The longest chapter is 61 pages, “The Evolution of Jazz Styles,” surveying schools from New Orleans to the present. For each school there is a recommended short list of pieces for listening. I was most interested in the section devoted to Big Band swing, since that’s where my jazz listening got its start: Ellington, Benny Goodman, Tommy Dorsey, Artie Shaw—above all, for me, Woody Herman (though Gioia doesn’t mention him). Beginning in the mid-’30s, this meeting place between swinging jazz and popular song was brief and all but dead by the end of World War II. But it proved, in Gioia’s words, that “two sensibilities could coincide,” and some of us never got over it.

The term “moldy fig” used to be scornfully directed at those who kept on listening to New Orleans/Dixieland after the swing, bebop, and cool jazz eras succeeded to their short reigns. Moving back from swing bands, I grew to love Louis Armstrong, Johnny Dodds, Jelly Roll Morton, and the marvelous Kid Ory, but have now, myself, turned into a moldy fig when it comes to keeping up with (much less appreciating) what’s happened to jazz over the last few decades. Gioia’s classificatory terms for latter-day music—”Jazz/Rock Fusion,” “World Music,” “Postmodernism and Neo-Classical Jazz”—may suggest the difficulty. As a listener to classical music, that music, for me, essentially drew to a close early in the last century, with Gustav Mahler, Claude Debussy, Igor Stravinsky. This happened to some brands of literature as well: Where, now, are the epics, the satires in heroic couplets, the poetic dramas that once thrived? When Gioia, maintaining the continuing aliveness of jazz, writes that the jazz world has turned into “a type of musical buffet, in which every taste and curiosity would be satisfied,” I have to answer: not mine—and I suspect the buffet image does not attract listeners whose preference for one type of jazz excludes welcoming all other types.

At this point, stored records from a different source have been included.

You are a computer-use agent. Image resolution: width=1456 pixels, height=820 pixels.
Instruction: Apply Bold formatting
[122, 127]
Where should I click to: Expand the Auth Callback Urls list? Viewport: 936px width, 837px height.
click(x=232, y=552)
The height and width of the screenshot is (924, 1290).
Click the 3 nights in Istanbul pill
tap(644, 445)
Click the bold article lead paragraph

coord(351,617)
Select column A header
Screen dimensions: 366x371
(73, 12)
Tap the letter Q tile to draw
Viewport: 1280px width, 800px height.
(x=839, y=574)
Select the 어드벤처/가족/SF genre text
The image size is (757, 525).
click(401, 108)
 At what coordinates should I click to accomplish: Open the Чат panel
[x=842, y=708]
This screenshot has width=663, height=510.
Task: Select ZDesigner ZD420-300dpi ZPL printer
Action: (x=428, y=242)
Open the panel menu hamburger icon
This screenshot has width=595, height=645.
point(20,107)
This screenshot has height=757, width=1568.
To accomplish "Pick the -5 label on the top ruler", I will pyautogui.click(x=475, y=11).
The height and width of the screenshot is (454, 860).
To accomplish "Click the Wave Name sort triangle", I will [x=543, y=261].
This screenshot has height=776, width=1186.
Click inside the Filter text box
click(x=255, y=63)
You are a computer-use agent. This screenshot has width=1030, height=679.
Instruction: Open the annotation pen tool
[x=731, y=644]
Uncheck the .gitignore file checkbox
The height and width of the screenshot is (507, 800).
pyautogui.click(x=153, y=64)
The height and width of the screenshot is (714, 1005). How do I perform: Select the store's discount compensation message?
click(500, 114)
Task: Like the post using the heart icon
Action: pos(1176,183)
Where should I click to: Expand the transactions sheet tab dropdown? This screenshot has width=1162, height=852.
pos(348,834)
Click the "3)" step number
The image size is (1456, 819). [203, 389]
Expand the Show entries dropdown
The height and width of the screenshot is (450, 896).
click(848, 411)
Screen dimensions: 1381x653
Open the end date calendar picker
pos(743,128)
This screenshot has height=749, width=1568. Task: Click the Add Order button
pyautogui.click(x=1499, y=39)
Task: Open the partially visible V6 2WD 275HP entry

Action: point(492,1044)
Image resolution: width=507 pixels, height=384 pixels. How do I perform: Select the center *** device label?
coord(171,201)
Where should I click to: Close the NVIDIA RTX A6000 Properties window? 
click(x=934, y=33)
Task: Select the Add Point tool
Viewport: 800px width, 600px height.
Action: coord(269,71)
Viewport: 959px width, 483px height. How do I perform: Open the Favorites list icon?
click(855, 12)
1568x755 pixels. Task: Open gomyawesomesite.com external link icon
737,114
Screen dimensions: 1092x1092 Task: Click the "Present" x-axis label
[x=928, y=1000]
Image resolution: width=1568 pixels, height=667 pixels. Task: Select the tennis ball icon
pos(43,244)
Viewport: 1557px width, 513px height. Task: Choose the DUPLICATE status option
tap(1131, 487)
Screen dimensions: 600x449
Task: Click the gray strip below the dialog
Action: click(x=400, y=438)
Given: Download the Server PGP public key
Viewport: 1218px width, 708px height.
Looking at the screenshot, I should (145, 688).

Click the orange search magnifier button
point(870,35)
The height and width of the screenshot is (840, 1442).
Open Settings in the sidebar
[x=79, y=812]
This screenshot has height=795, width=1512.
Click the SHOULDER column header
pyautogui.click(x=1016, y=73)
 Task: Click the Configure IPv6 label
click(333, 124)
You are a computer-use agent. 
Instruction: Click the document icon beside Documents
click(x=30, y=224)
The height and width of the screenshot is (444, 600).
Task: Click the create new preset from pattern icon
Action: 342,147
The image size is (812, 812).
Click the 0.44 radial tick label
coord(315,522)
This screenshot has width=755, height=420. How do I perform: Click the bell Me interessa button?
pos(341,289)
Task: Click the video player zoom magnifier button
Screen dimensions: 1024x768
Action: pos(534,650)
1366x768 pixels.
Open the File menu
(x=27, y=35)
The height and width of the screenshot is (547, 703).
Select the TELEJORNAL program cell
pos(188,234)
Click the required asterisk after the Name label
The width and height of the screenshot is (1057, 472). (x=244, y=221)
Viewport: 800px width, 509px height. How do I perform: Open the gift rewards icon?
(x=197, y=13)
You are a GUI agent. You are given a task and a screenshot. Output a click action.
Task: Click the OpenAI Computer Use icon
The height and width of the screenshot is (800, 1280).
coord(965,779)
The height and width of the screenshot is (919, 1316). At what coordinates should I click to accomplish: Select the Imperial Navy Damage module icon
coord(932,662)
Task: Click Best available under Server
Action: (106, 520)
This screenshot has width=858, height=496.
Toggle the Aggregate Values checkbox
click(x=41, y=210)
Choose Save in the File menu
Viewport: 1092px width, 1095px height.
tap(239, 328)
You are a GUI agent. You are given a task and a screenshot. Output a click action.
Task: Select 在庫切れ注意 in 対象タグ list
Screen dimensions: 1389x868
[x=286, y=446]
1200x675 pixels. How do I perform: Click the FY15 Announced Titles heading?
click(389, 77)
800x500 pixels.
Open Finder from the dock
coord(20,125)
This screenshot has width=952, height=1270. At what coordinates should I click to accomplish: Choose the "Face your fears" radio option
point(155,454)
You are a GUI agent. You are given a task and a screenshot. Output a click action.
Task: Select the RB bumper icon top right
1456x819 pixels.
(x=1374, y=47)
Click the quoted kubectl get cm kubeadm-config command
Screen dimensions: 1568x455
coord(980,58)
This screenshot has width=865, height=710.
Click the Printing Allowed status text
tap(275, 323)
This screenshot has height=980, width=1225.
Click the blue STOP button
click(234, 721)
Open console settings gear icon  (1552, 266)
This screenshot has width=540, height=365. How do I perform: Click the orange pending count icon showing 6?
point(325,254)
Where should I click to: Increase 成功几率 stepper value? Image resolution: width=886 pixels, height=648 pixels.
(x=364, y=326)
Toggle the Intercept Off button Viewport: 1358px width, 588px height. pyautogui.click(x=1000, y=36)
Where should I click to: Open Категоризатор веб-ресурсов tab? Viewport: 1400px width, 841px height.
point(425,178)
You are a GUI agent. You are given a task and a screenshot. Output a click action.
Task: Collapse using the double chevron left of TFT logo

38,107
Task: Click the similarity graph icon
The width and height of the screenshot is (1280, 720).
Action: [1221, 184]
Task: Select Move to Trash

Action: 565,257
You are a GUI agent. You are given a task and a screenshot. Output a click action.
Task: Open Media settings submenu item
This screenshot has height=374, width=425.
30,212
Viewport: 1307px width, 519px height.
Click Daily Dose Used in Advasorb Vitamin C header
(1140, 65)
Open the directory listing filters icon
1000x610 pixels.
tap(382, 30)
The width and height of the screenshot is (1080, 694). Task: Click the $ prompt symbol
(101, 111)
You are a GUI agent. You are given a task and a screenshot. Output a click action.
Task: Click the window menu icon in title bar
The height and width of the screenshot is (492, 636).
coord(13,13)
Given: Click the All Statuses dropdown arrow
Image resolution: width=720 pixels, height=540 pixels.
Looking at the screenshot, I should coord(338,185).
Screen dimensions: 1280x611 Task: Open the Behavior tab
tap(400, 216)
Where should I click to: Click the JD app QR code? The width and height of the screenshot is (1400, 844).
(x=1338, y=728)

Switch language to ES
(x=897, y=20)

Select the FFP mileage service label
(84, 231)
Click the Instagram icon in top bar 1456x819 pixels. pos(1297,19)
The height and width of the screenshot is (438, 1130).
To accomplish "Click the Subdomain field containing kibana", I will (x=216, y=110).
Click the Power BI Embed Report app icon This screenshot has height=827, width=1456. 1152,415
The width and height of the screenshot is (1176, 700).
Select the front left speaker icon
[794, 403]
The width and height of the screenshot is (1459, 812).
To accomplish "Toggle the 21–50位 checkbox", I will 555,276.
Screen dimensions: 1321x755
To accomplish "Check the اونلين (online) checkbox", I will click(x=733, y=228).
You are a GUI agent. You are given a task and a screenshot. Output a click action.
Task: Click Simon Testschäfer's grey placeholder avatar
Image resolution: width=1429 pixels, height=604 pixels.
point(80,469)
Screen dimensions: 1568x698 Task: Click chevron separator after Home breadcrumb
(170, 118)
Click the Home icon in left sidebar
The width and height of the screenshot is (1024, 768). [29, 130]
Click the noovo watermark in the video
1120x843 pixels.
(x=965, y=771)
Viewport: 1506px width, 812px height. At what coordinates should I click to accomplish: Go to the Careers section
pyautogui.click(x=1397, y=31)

My only criticism of this enlightened and enlightening condensation of jazz history, and its various peaks, is that Ted Gioia has to be an equal-opportunity critic. If one finds it difficult to enjoy contemporary “free jazz,” whatever that means, it may be that we’re weighted down with too much “conceptual baggage,” and to get rid of that baggage, one must “open yourself up to the experiential quality of the music.” But jazz, in its great decades, didn’t need help from a word like “experiential” to earn its keep. Maybe—and this is your moldy fig talking—if you like one sort of jazz better than another, your partisan stance makes that preference even stronger.

If this verges on sentimentality—that, in a line from a Randall Jarrell poem, “In those days everything was better”—still there’s some truth in the sentiment. So crack open the jug and let’s listen once more to Armstrong’s “Potato Head Blues.”

William H. Pritchard is the author, most recently, of  Writing to Live: Commentaries on Literature and Music.